Desakan LBH Bandung untuk Menghentikan Program Makan Bergizi Gratis
BANDUNG – Lembaga Bantuan Hukum (LBH) Bandung mengeluarkan pernyataan tegas yang menuntut pemerintah pusat dan daerah untuk segera menghentikan total program makan bergizi gratis (MBG).
Tuntutan ini muncul setelah terjadi kejadian keracunan massal yang menimpa sekitar 1.000 siswa di Kabupaten Bandung Barat pada Kamis, 25 September 2025. Peristiwa tersebut menjadi bukti bahwa negara gagal dalam menjaga hak dasar masyarakat atas pangan yang sehat dan aman.
Direktur LBH Bandung, Heri Pramono, menyampaikan bahwa insiden ini bukanlah kasus pertama, melainkan bagian dari rangkaian panjang kejadian serupa yang terjadi di berbagai daerah.
“Jika pemerintah tidak segera mengambil langkah tegas, maka ini bisa dikategorikan sebagai pelanggaran hak asasi manusia,” ujar Heri dalam keterangan tertulisnya.
Berdasarkan catatan Center for Indonesia’s Strategic Development Initiatives (CISDI), terdapat 5.626 kasus keracunan akibat MBG di 16 provinsi sejak 17 Januari hingga 18 September 2025.
Sementara itu, Jaringan Pemantau Pendidikan Indonesia (JPPI) mencatat jumlah korban meningkat drastis dari 1.376 kasus pada akhir Juni menjadi 6.452 kasus pada pekan lalu. Dengan angka ini, Jawa Barat kini menjadi provinsi dengan jumlah kasus keracunan siswa akibat MBG terbanyak di Indonesia.
Di Kabupaten Bandung Barat sendiri, status Kejadian Luar Biasa (KLB) telah diberlakukan sejak 21–25 September 2025. Program MBG awalnya diluncurkan oleh pemerintah sebagai solusi untuk mengatasi stunting dan memenuhi kebutuhan gizi masyarakat.
Namun, realitas di lapangan justru menunjukkan kebalikannya. “Alih-alih menyediakan pangan sehat, MBG justru memicu keracunan massal. Hak anak atas pangan yang aman dan berkualitas jelas dilanggar,” kata Heri.
LBH Bandung menilai bahwa pemerintah gagal melakukan mitigasi risiko meskipun sudah ada regulasi yang mengikat. Pasal 64 ayat (3) UU Kesehatan Nomor 17 Tahun 2023, misalnya, mewajibkan pemerintah pusat dan daerah menjaga agar bahan makanan memenuhi standar gizi dan keamanan.
Begitu juga dengan Pasal 86 ayat (2) UU Pangan Nomor 18 Tahun 2012 yang mengatur kewajiban pemenuhan standar keamanan pangan, termasuk dalam program bantuan pemerintah.

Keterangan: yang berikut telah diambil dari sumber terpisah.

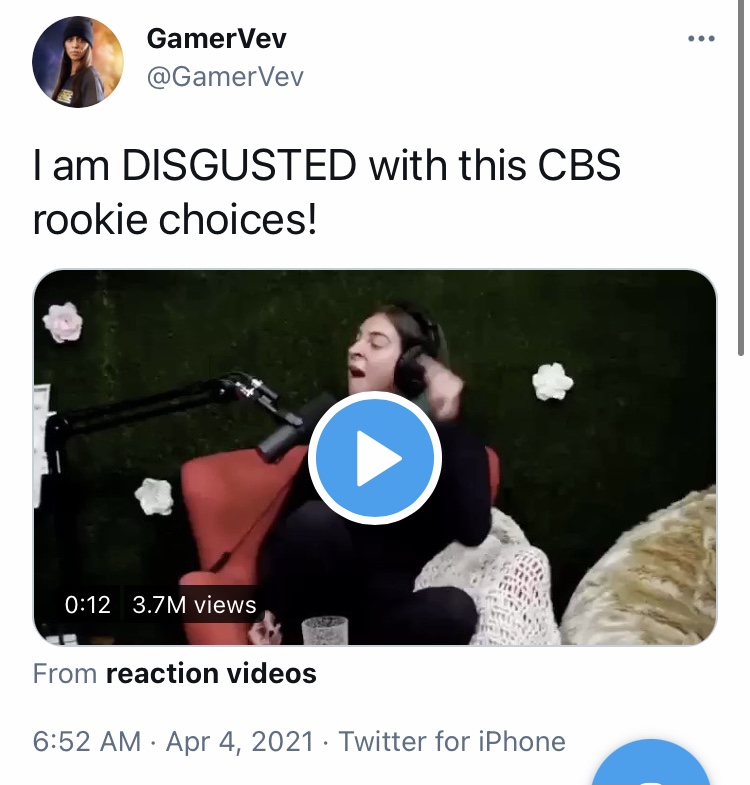The image size is (750, 785).
Task: Open video by clicking the microphone arm
Action: point(165,405)

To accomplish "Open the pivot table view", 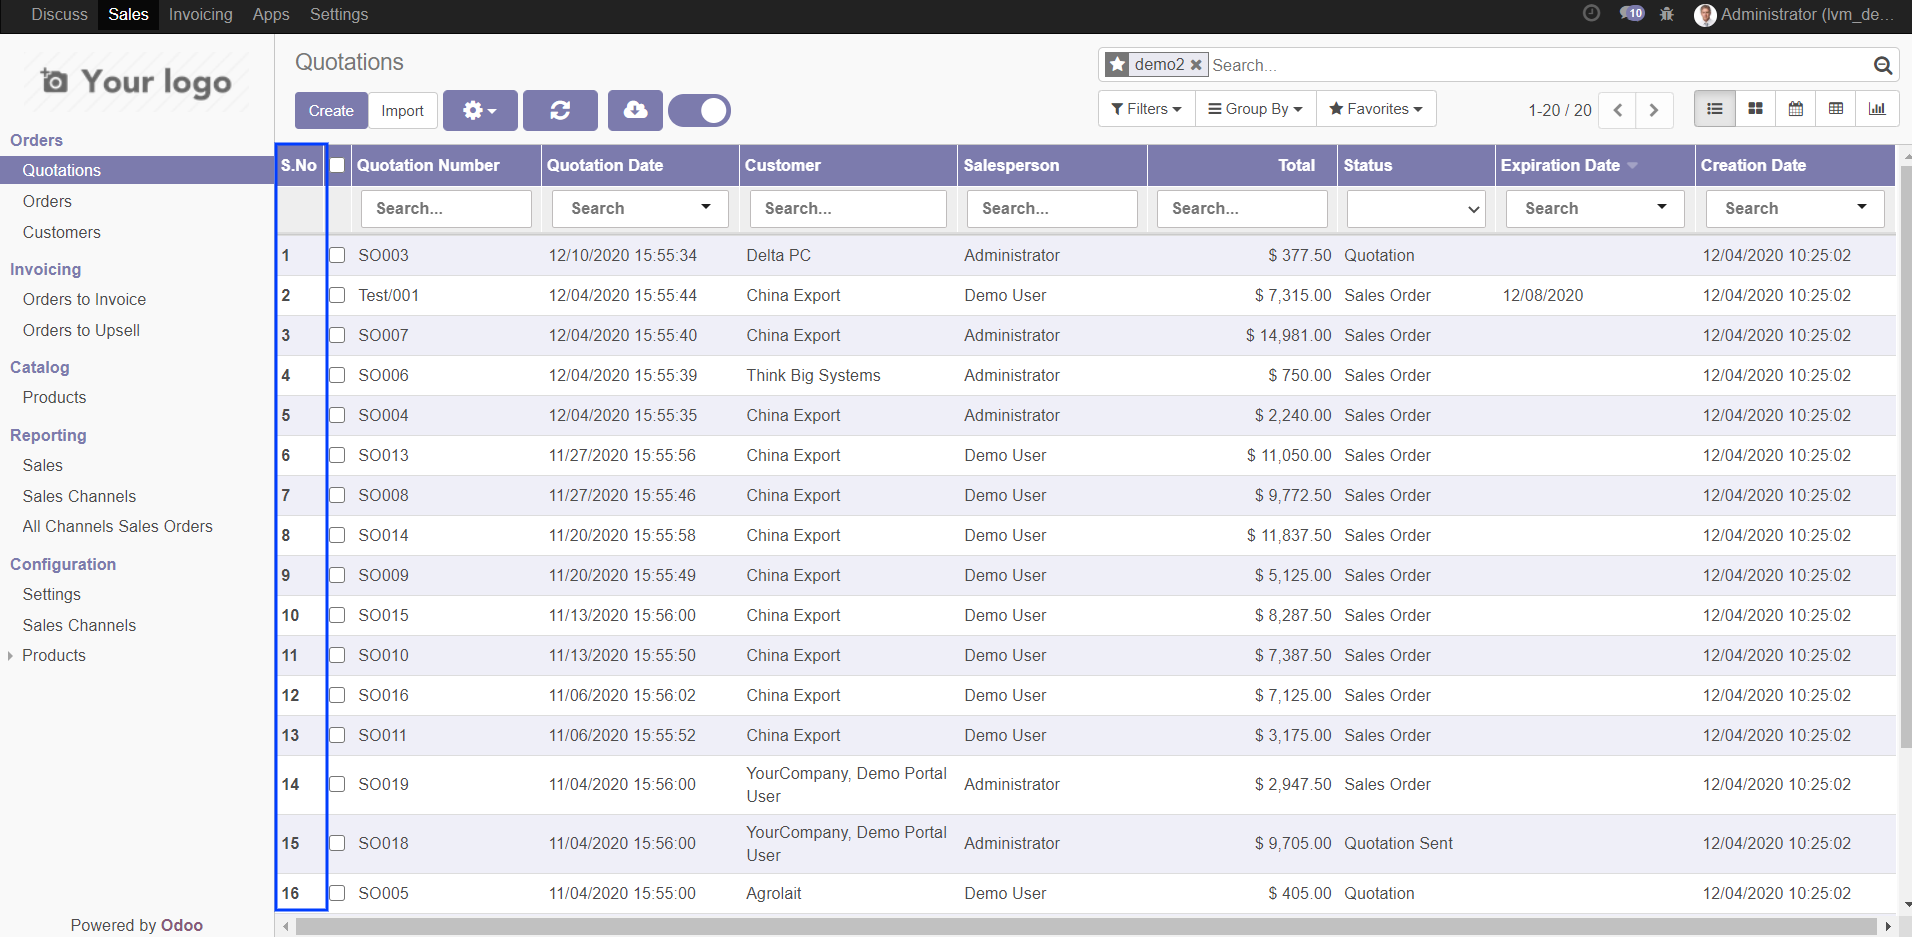I will (x=1836, y=109).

LBH Bandung menegaskan bahwa negara harus segera menghentikan distribusi MBG yang dinilai bermasalah, sekaligus memastikan pemulihan bagi korban, baik siswa maupun guru.
“Pemerintah wajib memberikan penanganan medis menyeluruh dan menghentikan distribusi makanan bermasalah. Kegagalan pengawasan ini berpotensi menjadi pelanggaran HAM yang bisa digugat secara hukum,” ujar Heri.
Selain itu, LBH Bandung juga mendorong Komnas HAM, Komisi Perlindungan Anak Indonesia (KPAI), Ombudsman RI, serta lembaga pengawas independen lain untuk turun tangan menyelidiki kasus keracunan massal MBG.
“Situasi ini darurat. Negara tidak bisa lagi menganggap enteng, melainkan harus menjadikannya prioritas utama dalam kebijakan publik,” tambah Heri.